Tumor samples were collected, and the TMA comprising formalin-fixed, paraffin-embedded astrocytoma tissues was processed at Tampere University Hospital as described previously.96 Briefly, histologically representative tumor regions were selected by a neuropathologist (HH), and samples from these areas were placed in TMA blocks using a custom-built instrument (Beecher Instruments, Sun Prairie, WI, USA). The diameter of the tissue cores in the microarray block was 1 mm. Altogether, 222 diffusely infiltrating astrocytomas (167 glioblastomas, 17 grade 3 astrocytomas and 38 grade 2 astrocytomas) were included in the immunohistochemical analysis. For staining, 5-μm sections from TMA blocks were deparaffinized in xylene or hexane and rehydrated through an ethanol dilution series. Immunohistochemical staining was performed with goat antibodies against human IGFBP2 (no. SC-6001; 1:300), phosphorylated STAT3 (no. 9145; 1:100) and EGFR (GR-01, Calbiochem, San Diego, CA, USA; 1:50), together with the HRP-diaminobenzidine (DAB)–based Cell and Tissue Staining Kit (R&D Systems, Minneapolis, MN, USA) or the Envision+System HRP-DAB kit (Dako, Carpenteria, CA, USA).

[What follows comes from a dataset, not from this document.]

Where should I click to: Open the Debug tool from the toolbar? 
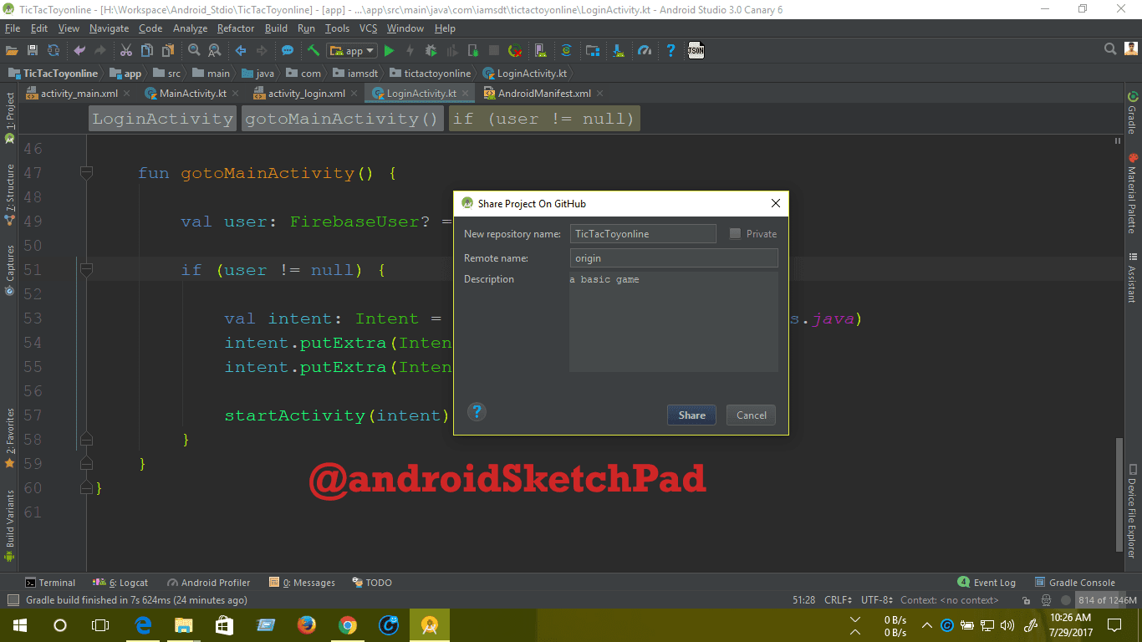pos(429,50)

Intensity of cytosolic expression levels of the proteins in tumor cells was manually quantified by using a scoring system from 0 to 3 (0=no signal, 1=weak signal, 2=moderate signal and 3=strong signal). The proportion of the cells with nuclear protein localization was manually classified into four categories: 0, <10, 10–30 and ⩾30%. Intensity of nuclear expression levels in tumor cells was manually quantified by using a scoring system from 0 to 2 (0=no signal, 1=weak signal, 2=strong signal). The TMA samples were examined and scored by two neuropathologists who were blinded to the clinical data. A survival association analysis of the patients from whom these samples were taken compared survival in patients with nuclear co-localization of all three proteins—IGFBP2, EGFR and phosphorylated STAT3 (⩾1% cells with nuclear staining)—with survival of all the other patients. The survival data were analyzed by the log-rank test and visualized with a Kaplan–Meier plot. Statistical analyses were run with the SPSS 20.0 software for Windows (SPSS Inc., Chicago, IL, USA). The statistical significance of associations was evaluated by using the Pearson chi-square test.

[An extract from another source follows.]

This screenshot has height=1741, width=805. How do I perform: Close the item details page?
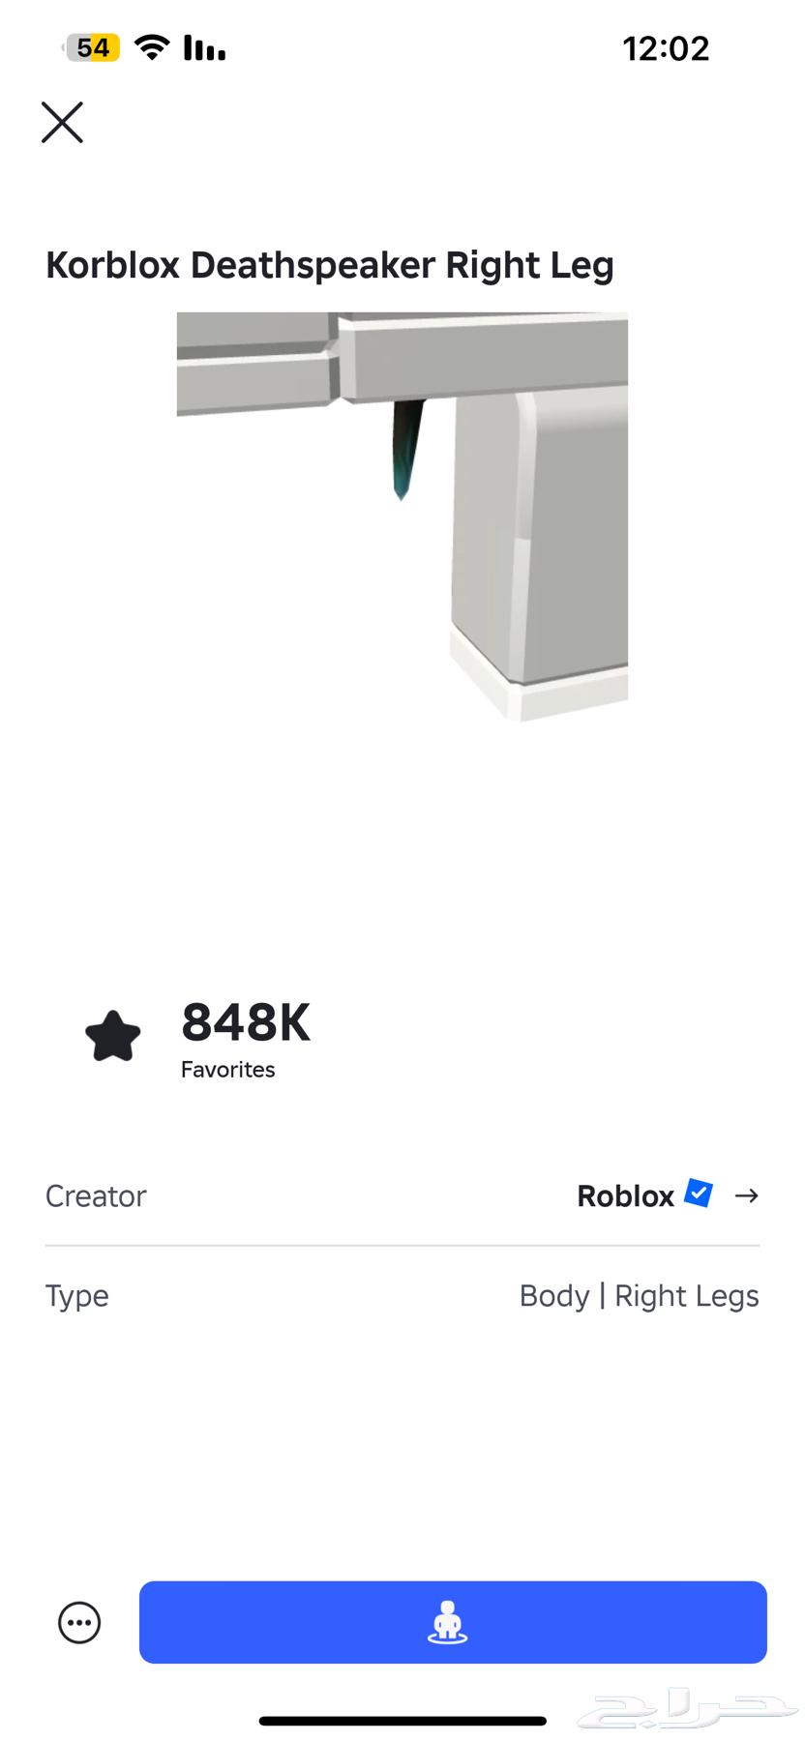62,123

Invasion and migration assays

The cell invasion assay was performed in triplicate in Matrigel-coated transwell chambers (8-μm pore size; (BD Biosciences, San Jose, CA, USA). The cells were plated in 500 μl of serum-free medium (4 × 104 cells per transwell) and allowed to invade toward a medium containing 10% fetal bovine serum for 16 h. Cells that invaded into the underside of the filter were fixed and stained with HEMA-DIFF solution (Thermo Fisher Scientific). The numbers of invaded cells from five randomly chosen fields from each membrane were counted. The cell migration assay was performed the same way as the invasion assay, using transwell chambers (8-μm pore size, BD Biosciences), and the cells were allowed to migrate for 4 h. The data were expressed as means±s.e.m. and analyzed by Student's t-test for difference between the two groups.

Statistical analysis

Experiments were performed at least three times. GraphPrism 6 (GraphPad, La Jolla, CA, USA) and SPSS 20.0 software for Windows (SPSS Inc.) were used for statistical analysis and graphing. The Spearman correlation test was used to examine correlation between protein or phosphoprotein expression in the TCGA RPPA data set. The survival data were analyzed by the log-rank test and visualized with a Kaplan–Meier plot. The statistical significance of protein associations in the TMA data set was evaluated by using the Pearson chi-square test. Statistical test on GSEA was estimated as previously described.95 Student's t-tests were used for paired comparisons where variances were estimated to be similar. Except for one-side test for the GSEA analysis,95 all other tests were two-sided, with P<0.05 as the threshold for statistical significance in all the tests. Indicated annotations correspond to the following P-values: *P<0.05, **P<0.01, ***P<0.001, and ****P<0.0001.